We compiled the same source to RTL, put a timing-closed bitstream on an Arty A7-100T, and streamed the closed-loop state over UART. Nominal peak |x| = 0.655 ≤ 1.0. Under an injected +1.0 actuator fault, the state rose above the nominal 1.0 line — the fault is real and visible — but stayed ≤ 2.0. The proof held on silicon, under a fault.

Here’s the honest joint. The captured FPGA trajectory was bit-identical to our simulation. For a deterministic fixed-point datapath that’s the correct outcome — the FPGA reproduces the verified RTL exactly — but it means the trajectory values alone can’t prove the data came off a board rather than out of the simulator. The board-reality evidence is the timing-closed bitstream, not the numbers. A reviewer would push exactly there. So we didn’t leave it there.

On a real breadboard — the joint closes

We closed the same verified controller around a physical first-order RC circuit on an ESP32: a resistor and a capacitor (τ = RC = 0.1 s, the plant model in hardware), the DAC drives the input, the ADC reads the state.

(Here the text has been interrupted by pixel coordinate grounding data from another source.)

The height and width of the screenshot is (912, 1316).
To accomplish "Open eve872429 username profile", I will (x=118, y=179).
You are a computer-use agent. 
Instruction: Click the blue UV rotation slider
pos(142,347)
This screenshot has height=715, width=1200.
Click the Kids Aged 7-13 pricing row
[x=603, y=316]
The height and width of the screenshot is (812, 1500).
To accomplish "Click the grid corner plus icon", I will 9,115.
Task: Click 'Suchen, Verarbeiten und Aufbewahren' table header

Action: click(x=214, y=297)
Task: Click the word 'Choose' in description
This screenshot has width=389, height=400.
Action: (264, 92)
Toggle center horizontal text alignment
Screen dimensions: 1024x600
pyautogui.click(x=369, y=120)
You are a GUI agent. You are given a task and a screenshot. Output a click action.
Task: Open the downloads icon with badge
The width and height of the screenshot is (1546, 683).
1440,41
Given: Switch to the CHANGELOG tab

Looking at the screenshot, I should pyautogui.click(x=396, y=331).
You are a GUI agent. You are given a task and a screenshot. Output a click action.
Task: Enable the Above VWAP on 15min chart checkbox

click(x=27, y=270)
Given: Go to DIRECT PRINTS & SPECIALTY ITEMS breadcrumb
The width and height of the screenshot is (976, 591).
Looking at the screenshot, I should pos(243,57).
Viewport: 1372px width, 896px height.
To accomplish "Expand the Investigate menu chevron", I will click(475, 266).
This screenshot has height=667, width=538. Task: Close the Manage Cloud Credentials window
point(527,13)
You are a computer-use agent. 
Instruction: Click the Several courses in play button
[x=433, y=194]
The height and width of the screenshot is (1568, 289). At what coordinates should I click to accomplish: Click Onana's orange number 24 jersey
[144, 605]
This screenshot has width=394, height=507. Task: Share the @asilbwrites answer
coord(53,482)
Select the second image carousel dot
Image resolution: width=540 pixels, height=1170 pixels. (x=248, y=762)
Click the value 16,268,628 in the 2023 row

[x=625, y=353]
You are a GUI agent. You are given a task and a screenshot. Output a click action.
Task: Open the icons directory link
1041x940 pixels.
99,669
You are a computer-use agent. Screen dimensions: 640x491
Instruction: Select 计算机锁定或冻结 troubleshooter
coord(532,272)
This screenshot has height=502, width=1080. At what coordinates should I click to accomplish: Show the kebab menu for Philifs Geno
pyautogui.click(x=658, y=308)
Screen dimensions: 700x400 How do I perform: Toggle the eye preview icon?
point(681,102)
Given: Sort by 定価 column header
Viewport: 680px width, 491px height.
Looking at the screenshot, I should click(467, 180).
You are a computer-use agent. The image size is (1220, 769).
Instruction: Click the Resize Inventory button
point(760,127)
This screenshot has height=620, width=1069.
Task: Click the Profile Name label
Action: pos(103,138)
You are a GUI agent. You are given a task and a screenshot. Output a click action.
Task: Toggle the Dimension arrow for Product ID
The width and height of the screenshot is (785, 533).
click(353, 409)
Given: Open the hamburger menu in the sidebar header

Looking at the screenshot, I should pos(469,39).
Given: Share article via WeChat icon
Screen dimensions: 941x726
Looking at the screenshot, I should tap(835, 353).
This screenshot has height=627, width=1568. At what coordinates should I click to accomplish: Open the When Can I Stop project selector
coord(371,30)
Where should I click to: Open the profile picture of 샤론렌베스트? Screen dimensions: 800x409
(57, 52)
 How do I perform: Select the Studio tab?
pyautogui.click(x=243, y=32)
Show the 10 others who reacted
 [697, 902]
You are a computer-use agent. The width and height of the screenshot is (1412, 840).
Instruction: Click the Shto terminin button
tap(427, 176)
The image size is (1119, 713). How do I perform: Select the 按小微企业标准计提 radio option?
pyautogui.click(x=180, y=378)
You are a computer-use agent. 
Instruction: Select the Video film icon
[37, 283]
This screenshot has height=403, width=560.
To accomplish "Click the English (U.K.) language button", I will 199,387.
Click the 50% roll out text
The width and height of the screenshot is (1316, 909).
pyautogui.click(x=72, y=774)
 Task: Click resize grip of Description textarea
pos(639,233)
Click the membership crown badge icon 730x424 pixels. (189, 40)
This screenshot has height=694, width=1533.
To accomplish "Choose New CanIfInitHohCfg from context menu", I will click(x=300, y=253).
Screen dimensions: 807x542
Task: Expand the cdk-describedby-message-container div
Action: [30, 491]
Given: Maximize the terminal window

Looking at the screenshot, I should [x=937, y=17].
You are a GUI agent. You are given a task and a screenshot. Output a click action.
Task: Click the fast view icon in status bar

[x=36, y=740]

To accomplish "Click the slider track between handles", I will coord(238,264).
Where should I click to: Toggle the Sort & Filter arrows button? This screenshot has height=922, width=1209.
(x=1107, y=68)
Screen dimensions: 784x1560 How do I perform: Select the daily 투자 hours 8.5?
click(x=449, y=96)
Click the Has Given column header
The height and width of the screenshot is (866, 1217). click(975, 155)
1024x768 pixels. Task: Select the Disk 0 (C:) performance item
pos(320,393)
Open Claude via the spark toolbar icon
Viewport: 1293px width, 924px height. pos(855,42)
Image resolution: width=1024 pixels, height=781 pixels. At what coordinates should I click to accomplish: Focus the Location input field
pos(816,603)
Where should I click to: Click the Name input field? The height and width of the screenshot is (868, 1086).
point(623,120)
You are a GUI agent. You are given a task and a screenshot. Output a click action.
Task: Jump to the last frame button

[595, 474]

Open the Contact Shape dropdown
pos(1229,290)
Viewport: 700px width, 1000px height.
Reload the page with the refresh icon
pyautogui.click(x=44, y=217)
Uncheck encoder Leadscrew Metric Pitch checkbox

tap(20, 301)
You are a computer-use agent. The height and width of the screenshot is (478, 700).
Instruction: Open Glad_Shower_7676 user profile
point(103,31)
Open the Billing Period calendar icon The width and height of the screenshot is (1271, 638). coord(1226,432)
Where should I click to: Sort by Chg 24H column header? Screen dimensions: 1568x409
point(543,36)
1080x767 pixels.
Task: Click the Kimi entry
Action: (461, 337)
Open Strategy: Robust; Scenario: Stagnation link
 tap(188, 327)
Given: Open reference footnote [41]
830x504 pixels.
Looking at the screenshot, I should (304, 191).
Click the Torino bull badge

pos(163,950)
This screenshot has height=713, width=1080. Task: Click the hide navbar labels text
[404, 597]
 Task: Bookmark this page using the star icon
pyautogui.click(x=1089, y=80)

Now the trajectory is genuinely analog — real ADC noise, quantization, component tolerance, timing jitter. It is not bit-identical to sim, and can’t be: the capture has 783 sample-to-sample direction reversals where the smooth simulation has essentially none. The byte-identity question is gone; the trajectory itself is the evidence.

And it’s better than that. The real loop limit-cycles — a noisy sawtooth that looks nothing like the tidy simulation — because the derivative term amplifies ADC noise (a classic effect on real hardware). The control is, frankly, not good. And the envelope holds anyway: nominal peak 0.806 ≤ 1.0, and under the injected fault 1.546 ≤ 2.0. That is the whole point made physical — the bound is a safety guarantee resting on the saturation, not a tracking claim. Messy real behavior doesn’t threaten the result; it demonstrates it.

Then we made the plant nonlinear

A first-order RC is still linear. So we put a diode (a 1N4148) in series with the resistor and ran the same verified controller again — now the plant’s decay is genuinely nonlinear: its local time constant runs from ~17 ms at small signals to ~46 ms at large ones (a linear RC has exactly one). The theorem covers this, because it never needed linearity — only that the plant’s drift is a contraction, |f(x)| ≤ L·|x| + c with L < 1. So we measured that bound on the real circuit (an open-loop decay sweep) instead of assuming it, got L = 0.984 < 1, and re-derived the envelope from it: 2.34 nominal, 3.28 under the fault. Measured peaks 0.855 and 1.375 — inside again, real analog noise again. The envelope is loose here — a decay rate that close to 1 amplifies the measured noise floor — so it’s a wide safe bound rather than a tight one, and we say so. But the chain is intact on a plant that is real and nonlinear, which is the strongest version of the claim.

One source, the whole span

The controller is one small source file. From it, the same toolchain emits the proof obligations (Lean), the C that ran on the ESP32, the RTL that ran on the FPGA — and, live, a representative slice of the rest: Rust, WASM, WGSL/Metal GPU shaders, Coq, LLVM IR, Ada. Nine of nine we tried, from the same file (the full target list is 36). And the safety side is now a one-liner: point a small tool at any first-order clamp-guarded controller’s source and it derives that controller’s envelope, backed by the same sorryAx-free theorem — and refuses, with a reason, anything outside the class it can actually certify.

What we do not claim

The receipt

The proofs are public in our Mathlib-free Lean library (the front door docs/closed_loop_safety.md lists the theorem ladder with its exact axiom footprint — zero sorry, zero axioms beyond the documented base). The silicon and breadboard runs, the bitstreams, the noisy captures, and the one-command demo are in the research repo. Every claim above is matched to what’s proven, what’s measured, and what’s pending — and the one joint a skeptic would push on (bit-identity on the FPGA) is closed by the breadboard, not waved away.

We set out to do the leap almost nobody pairs: prove the property that matters, measure it on real hardware, and survive an injected fault. It’s closed — on a deterministic FPGA, a noisy breadboard, and a genuinely nonlinear plant, with the envelope number itself now a machine-checked theorem — and stated without overclaiming the parts that aren’t.